In this June 19, 2009 photograph, Annie George attends the...

In this June 19, 2009 photograph, Annie George attends the funeral for her husband and son in Watervliet, N.Y. Credit: AP

Federal authorities have accused an upstate New York woman of breaking immigration law by keeping an illegal alien as a servant who was paid little for cooking, cleaning and care for six children.

According to the criminal complaint, 39-year-old Annie George of Rexford induced the Indian woman, identified only as V.M., to overstay her visa. She had worked as a domestic servant for a U.N. employee's family previously, but George offered her $1,000 a month in 2005 to come to the Albany area.
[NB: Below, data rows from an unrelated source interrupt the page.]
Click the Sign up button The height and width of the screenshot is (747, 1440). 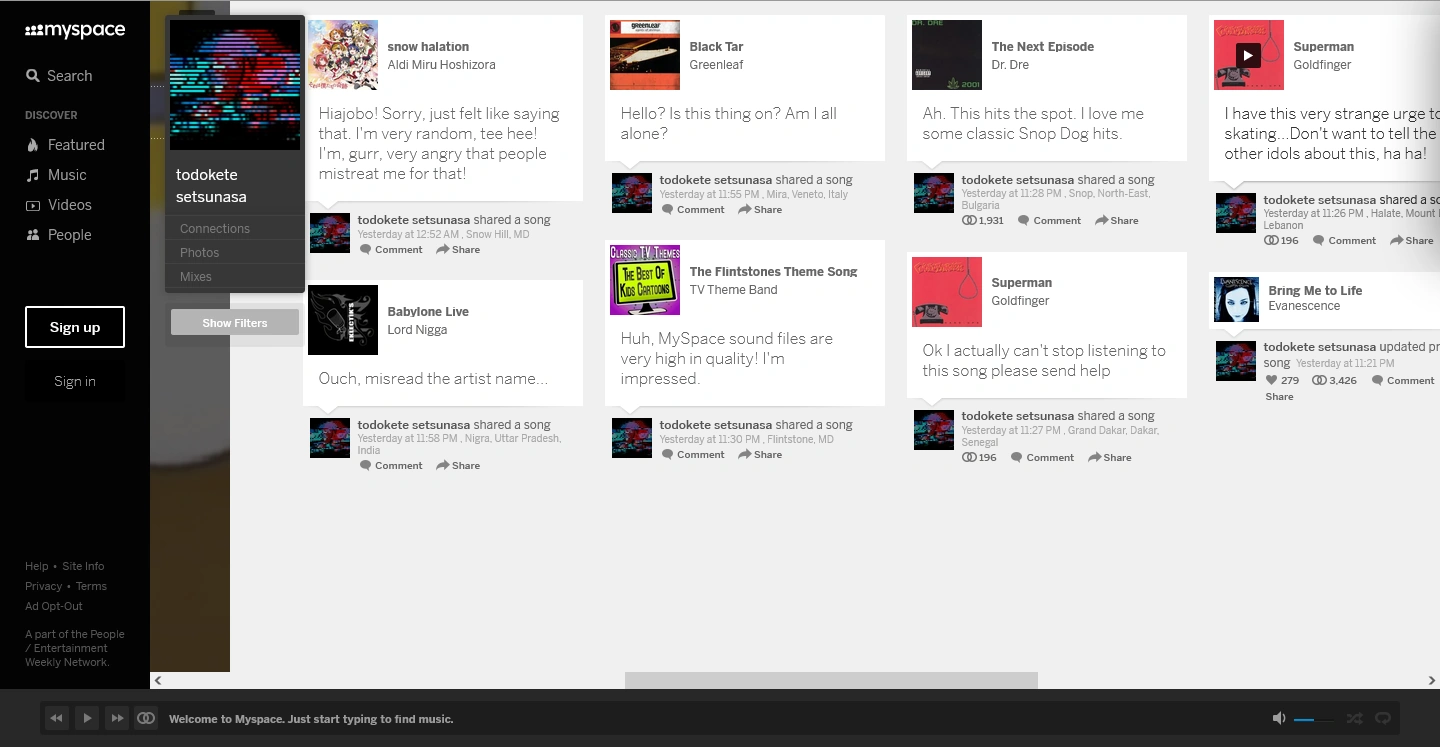[x=75, y=327]
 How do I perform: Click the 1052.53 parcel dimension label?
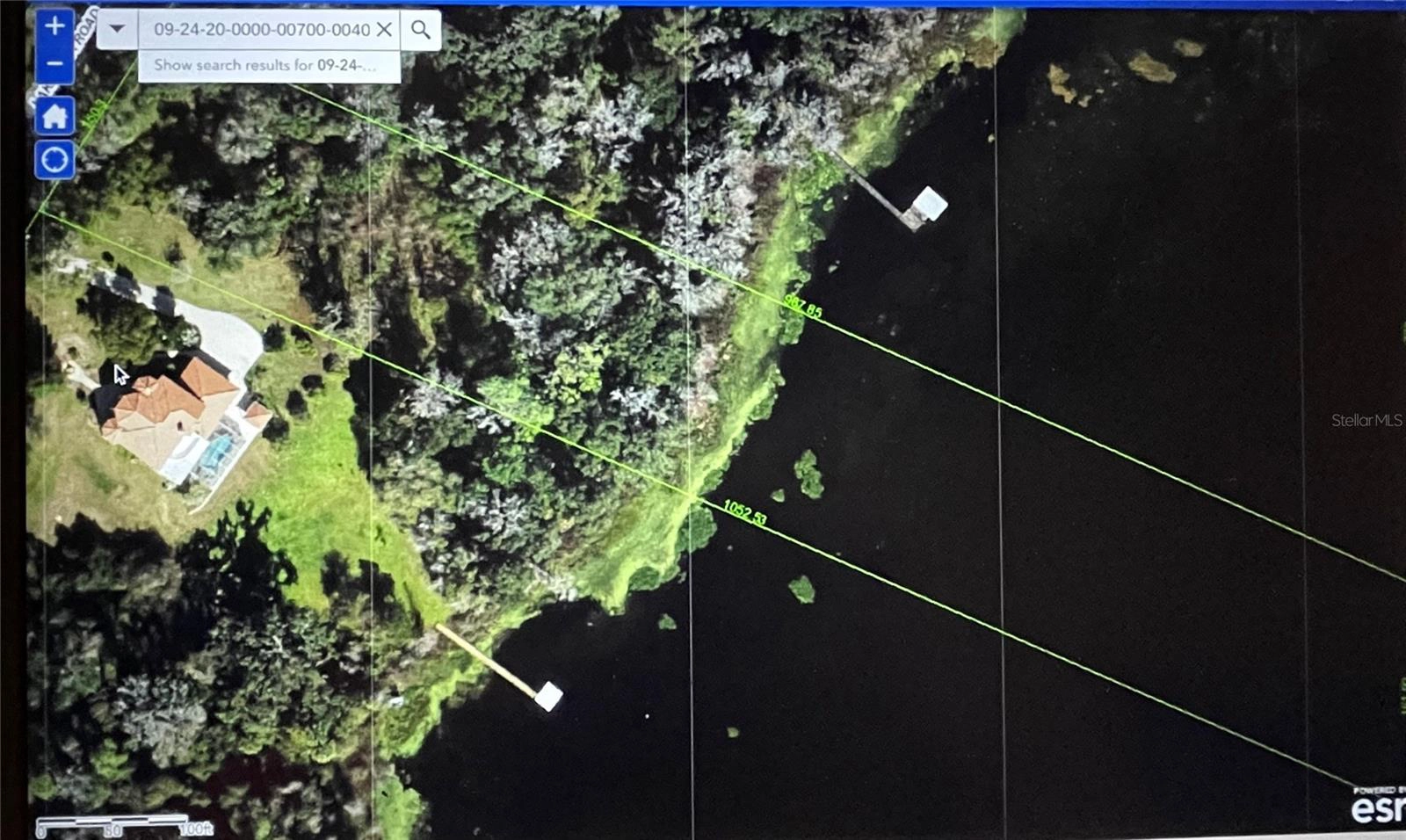tap(744, 512)
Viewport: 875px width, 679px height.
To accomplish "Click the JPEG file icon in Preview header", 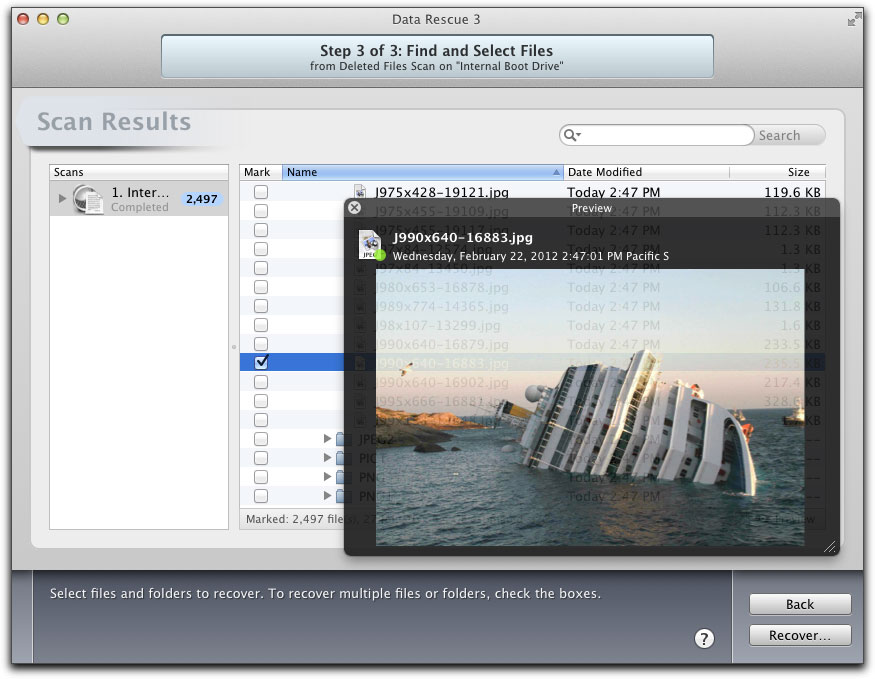I will pyautogui.click(x=371, y=244).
The woman said she worked about 17 hours a day at the family's mansion and was only paid about $29,000 altogether.

After a hotline complaint of forced labor, immigration agents removed her from George's home last May. Her whereabouts could not immediately be learned.

George was released on her own recognizance after an initial court appearance this week.
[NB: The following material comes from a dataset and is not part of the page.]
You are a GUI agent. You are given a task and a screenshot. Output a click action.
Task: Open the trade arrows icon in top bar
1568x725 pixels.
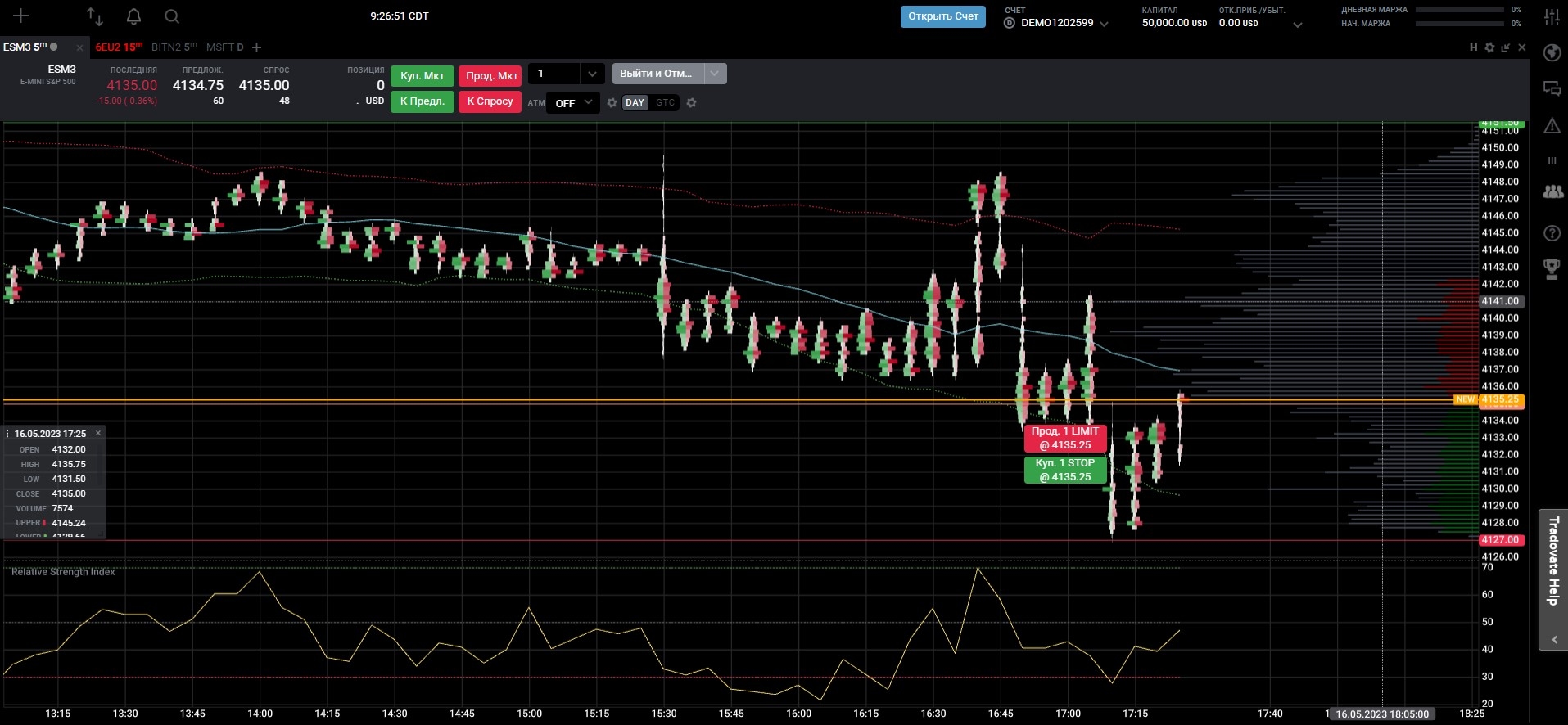(95, 16)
Her lawyer, Donald Kinsella, said Thursday that she will deny the charge.

"We just dispute what's alleged in the complaint. There's several exaggerations, gross errors," he said.
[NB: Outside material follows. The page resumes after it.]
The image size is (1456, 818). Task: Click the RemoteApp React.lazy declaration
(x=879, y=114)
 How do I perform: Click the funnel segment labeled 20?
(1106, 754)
According to investigators, V.M. told them through a Hindi-speaking translator that she communicated with George, her husband and other family members in Malayam, an Indian dialect common to the Kerala region, where she and the couple came from. V.M. said she could not drive and seldom left the residence, and that her own family didn't visit from India.

Investigators said a labor department assessment indicated V.M. was lawfully entitled to about $77,000 for her last two years of employment and about $206,000 for the approximately six years.

An affidavit by special agent Daria Botten said the woman recounted asking George, also known as Annie Kolath and Sajimol George, and her husband to let her return to India, but was told she lacked the necessary immigration documents. George brought her to see an attorney, and deducted $4,000 from her pay, but she never got documents.

George's husband and oldest son died in a plane crash in 2009.